Source text -

I'm still working on that specialized seat dance to help me get up those steep, loose technical hill climbs.


----------



## verslowrdr (Mar 22, 2004)

The best advice of this season came from my stomach: one foil pouch of apple juice about 15 minutes before starting a ride = faster, stronger, and significantly less pain on the long hard climb out of town. Who the h3ll would have thought it would made such a difference?!? I'm still trying to figure that one out, but who am I to argue with improved performance....


----------



## shamus63 (Aug 18, 2007)

"Get a damn bike!"

Guess I couldn't argue that logic.


----------



## SuperKat (Mar 27, 2005)

"Send your fork back to SRAM. You can't ride it with oil leaking out of it like that."


----------



## MtbRN (Jun 8, 2006)

The biggest one for me has been "eat and drink even if you don't feel hungry or thirsty". Sometimes when I'm really working hard I just have no interest in food. I've made an effort this year to have a snack or a gel at almost every rest break, and keep hydrated, and it has made a world of difference. No bonking this year! It helps that I have developed a taste for the Vanilla Bean flavored Gu Gel, so I don't feel like I'm having to choke down something nasty just to fuel the machine (-:

Second is one from the boyfriend, who has an over-developed sense of competitiveness. "Even if you're hurting, you need to push harder". His opinion is that women riders tend to back off when things get painful (ie; on a long steep climb). I've tried to push my threshold of discomfort a bit this year, and I've been really surprised that I can still go faster or climb harder even if I feel like I'm already killing myself.


----------



## catzilla (Jan 31, 2004)

This actually came from last season, but whatever. It was advice that changed my riding, and it's the advice I love to pass on.

One finger on the front and rear brake. Not two. And definitely not three.

Since learning this, I've realized that nearly all women brake with two fingers because their brakes are set up wrong. They need their middle finger to reach the levers. Because they are often pulling at the bend in the brakes which is closest to the handlebar, they need both fingers for the power as this is the weakest part of the lever.

There is a 2mm allen screw on the inside of most levers. Adjusting this brings the lever in so that you can reach it with your forefinger. Next, move your shifters and brake levers in closer to the stem so that you can reach the outside of the lever. This is always a compromise as you want to be able to comfortably shift.

Parts of the exercise -
- a) Copy the passage of the mountain biking advice thread from "One finger on" to "part of the lever." word for word.
- b) Take the mountain biking advice thread further, starting right after its final sentence.

Supplied material -
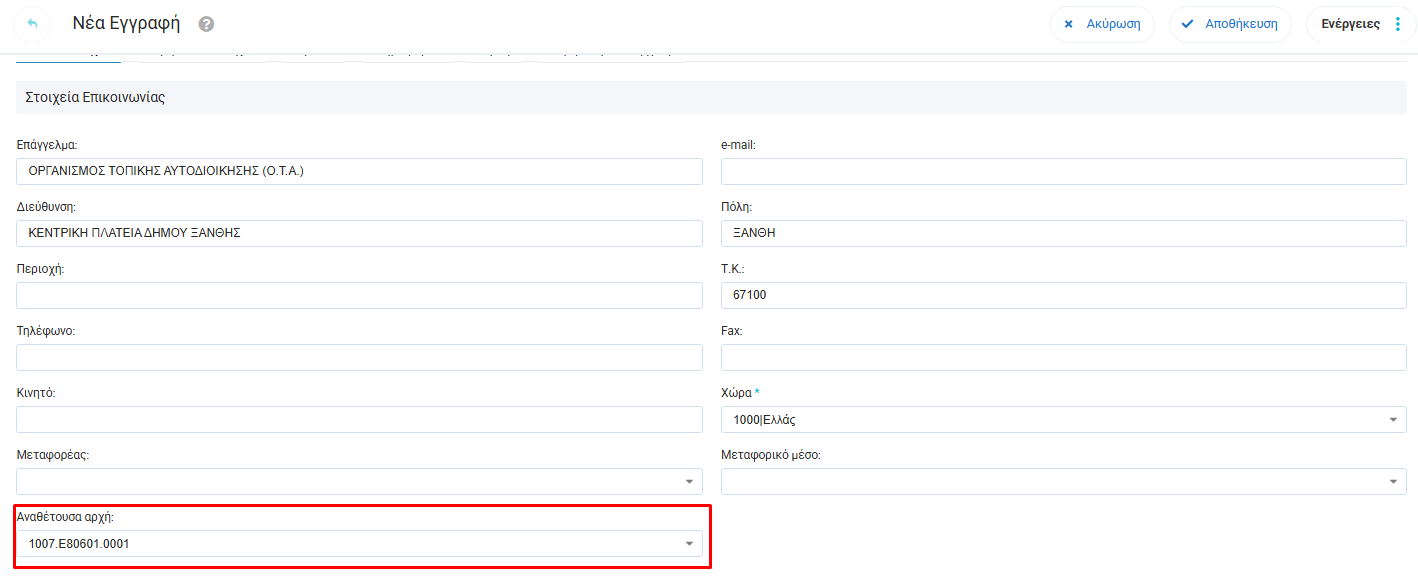Open the help question mark icon

click(206, 24)
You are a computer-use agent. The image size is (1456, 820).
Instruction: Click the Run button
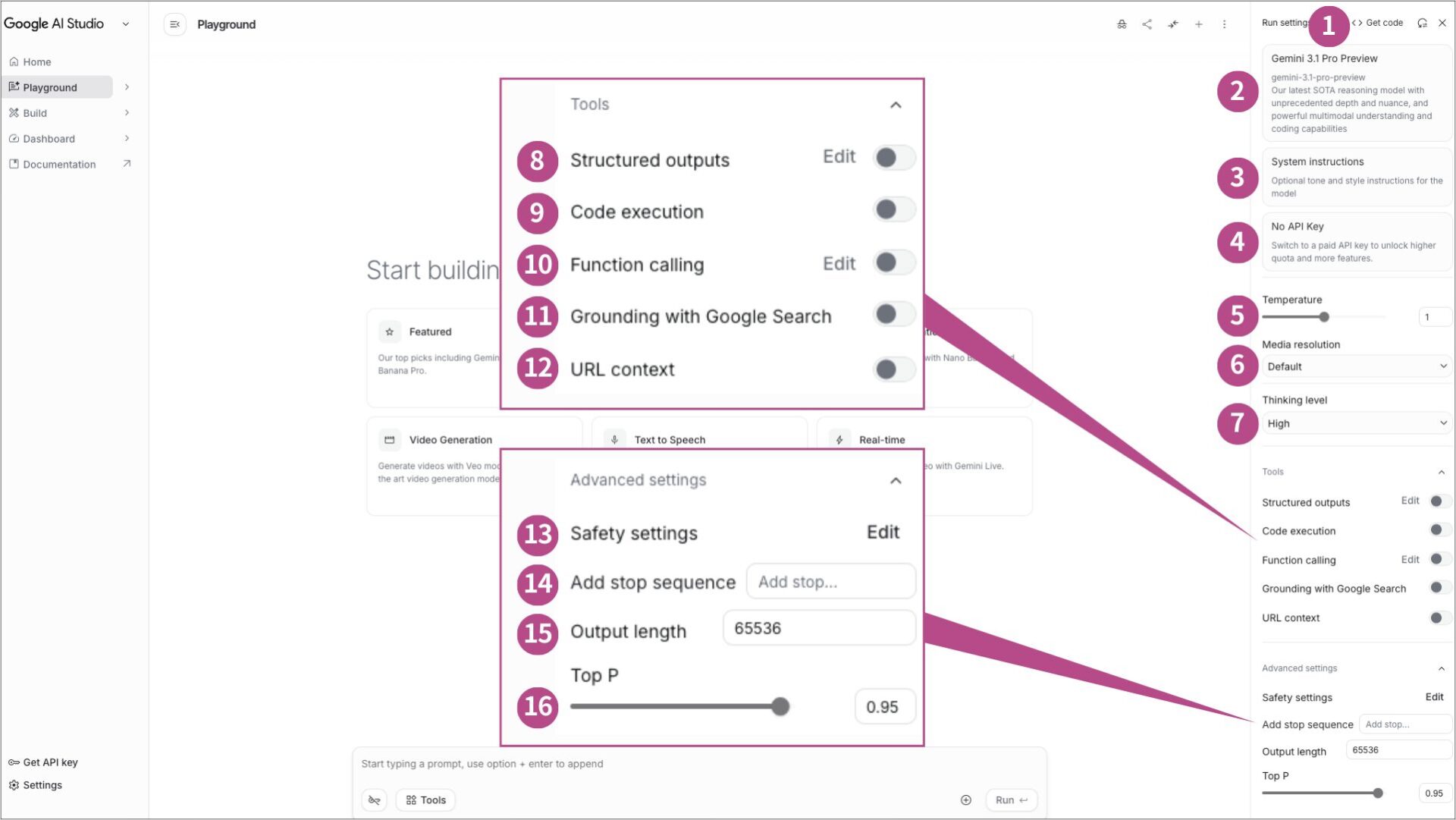(x=1011, y=800)
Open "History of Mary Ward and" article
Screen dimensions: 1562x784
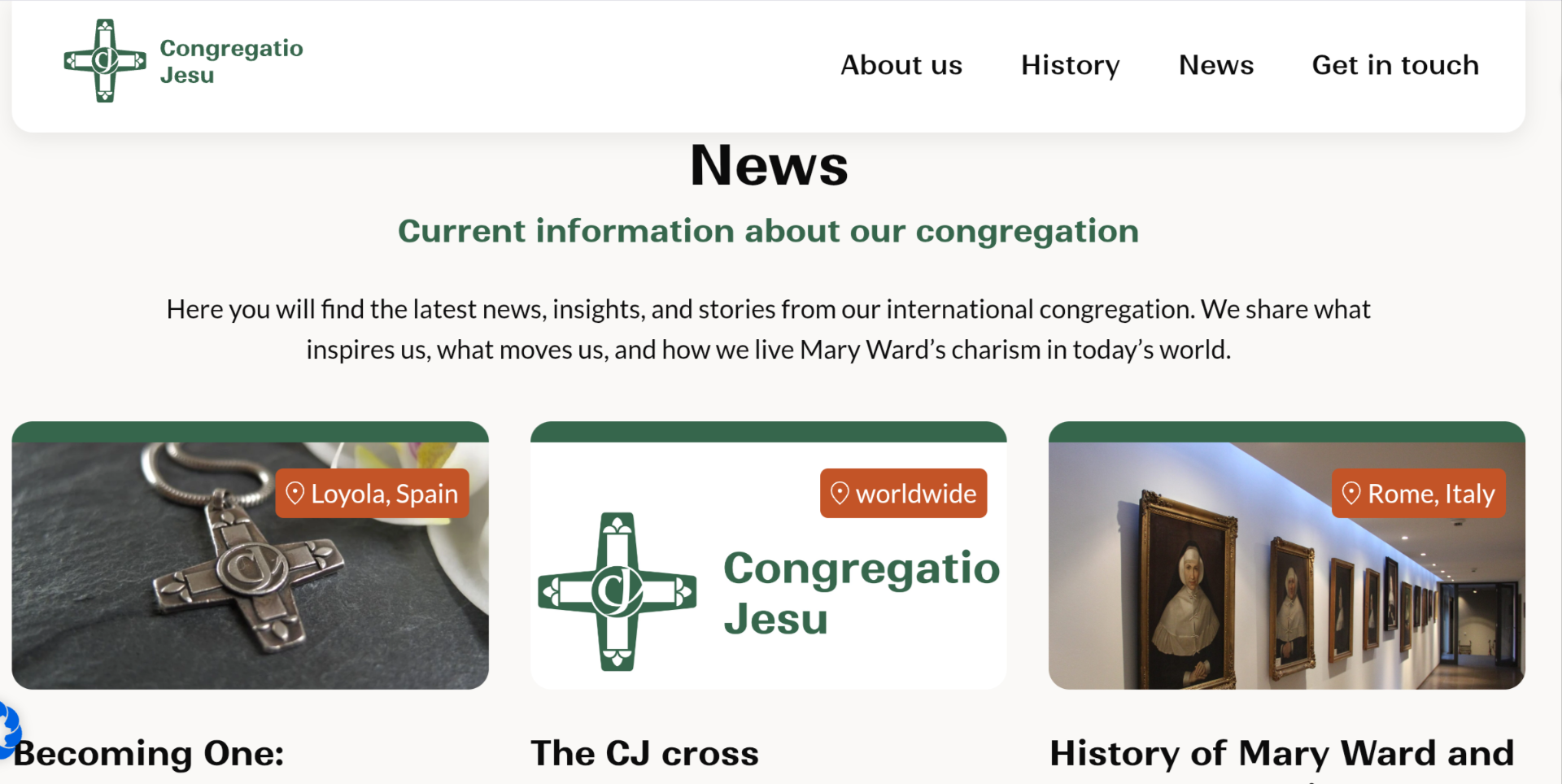point(1281,753)
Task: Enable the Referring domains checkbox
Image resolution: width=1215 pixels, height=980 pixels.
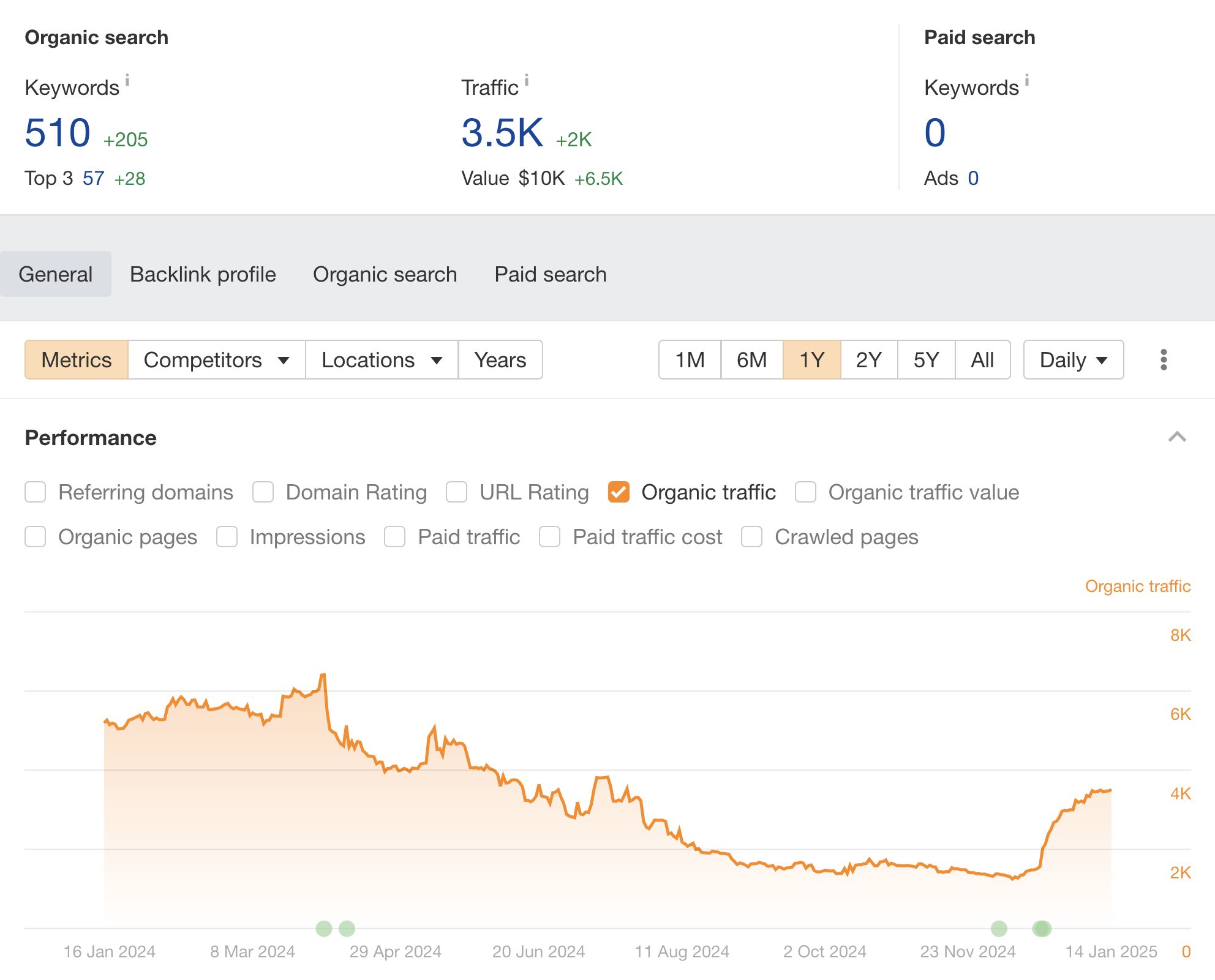Action: click(36, 492)
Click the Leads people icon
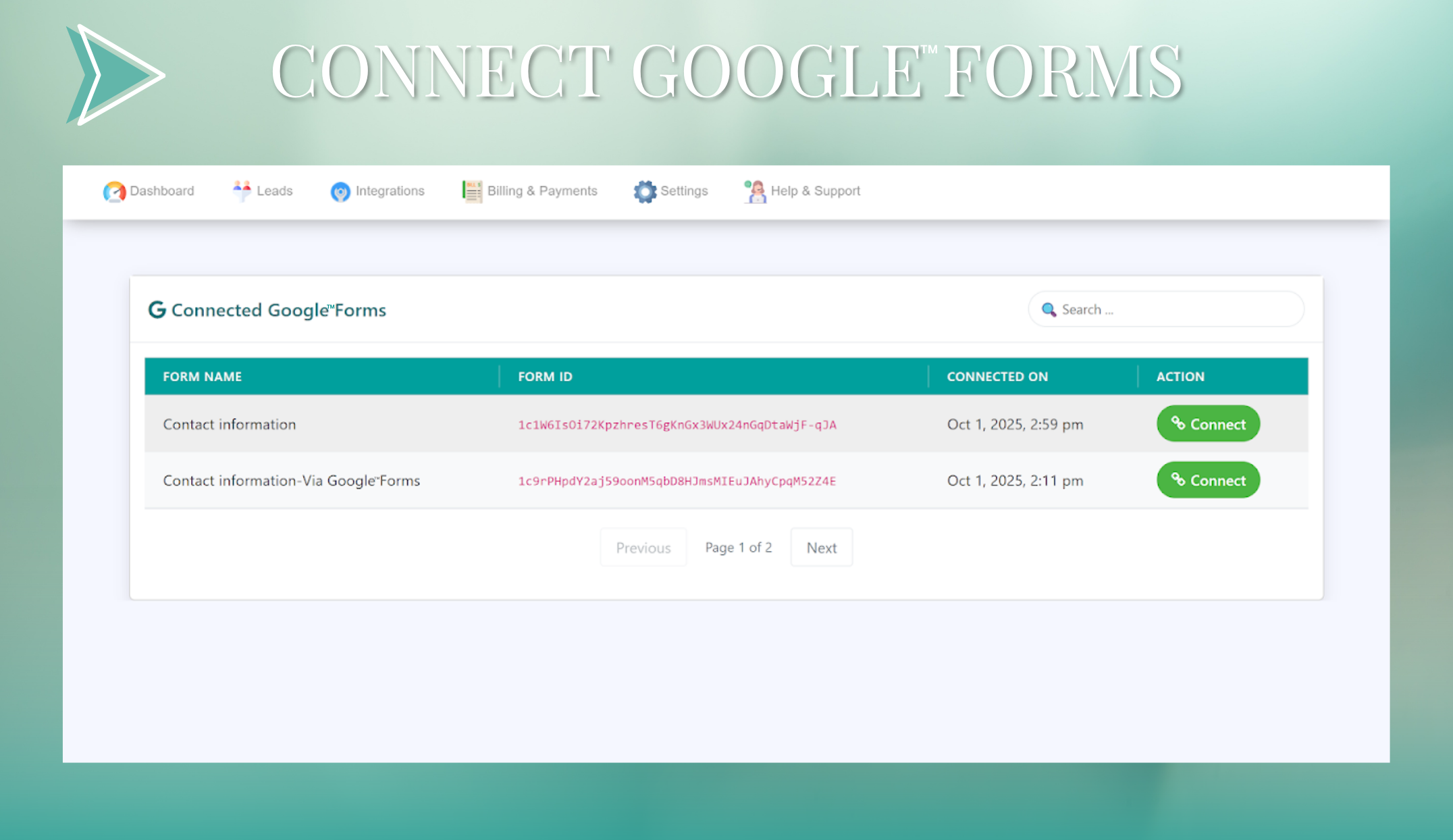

Written responses -
- a)
One finger on the front and rear brake. Not two. And definitely not three.

Since learning this, I've realized that nearly all women brake with two fingers because their brakes are set up wrong. They need their middle finger to reach the levers. Because they are often pulling at the bend in the brakes which is closest to the handlebar, they need both fingers for the power as this is the weakest part of the lever.

- b)
With one finger braking, you save the majority of your fingers for the handlebar. This gives you control. With multiple finger braking, you have the least amount of control (i.e. contact with your handlebar), when you need it the most.


----------



## connie (Mar 16, 2004)

catzilla said:


> This actually came from last season, but whatever. It was advice that changed my riding, and it's the advice I love to pass on.
> 
> One finger on the front and rear brake. Not two. And definitely not three.
> 
> ...


I totally agree - though I personally switch back and forth between using my index finger and my middle finger for braking. When you're doing a full day of downhilling, your brake fingers start to get tired, and when I start feeling weak with one, I switch to the other. I've talked to a few guys who do this too. It's probably less of an issue if you're just XC riding (you're just not braking as much), but it's probably good to have in the back of your head on a long descent that it's an option. And it's a WAY better option than trying to brake with 2 fingers. (And you also have to set up your brake levers so you can reach them with your index finger)


----------



## Luvz2Ridez (Sep 4, 2006)

Mine was bike body separation and to be fluid on my bike. It really helps when manuvering around corners and obstacles.


----------



## Faybie77 (May 6, 2007)

If you don't need to pedal, don't. Use this time to catch your breath/recover heart rate. It has helped me cut out rest breaks.


----------



## connie (Mar 16, 2004)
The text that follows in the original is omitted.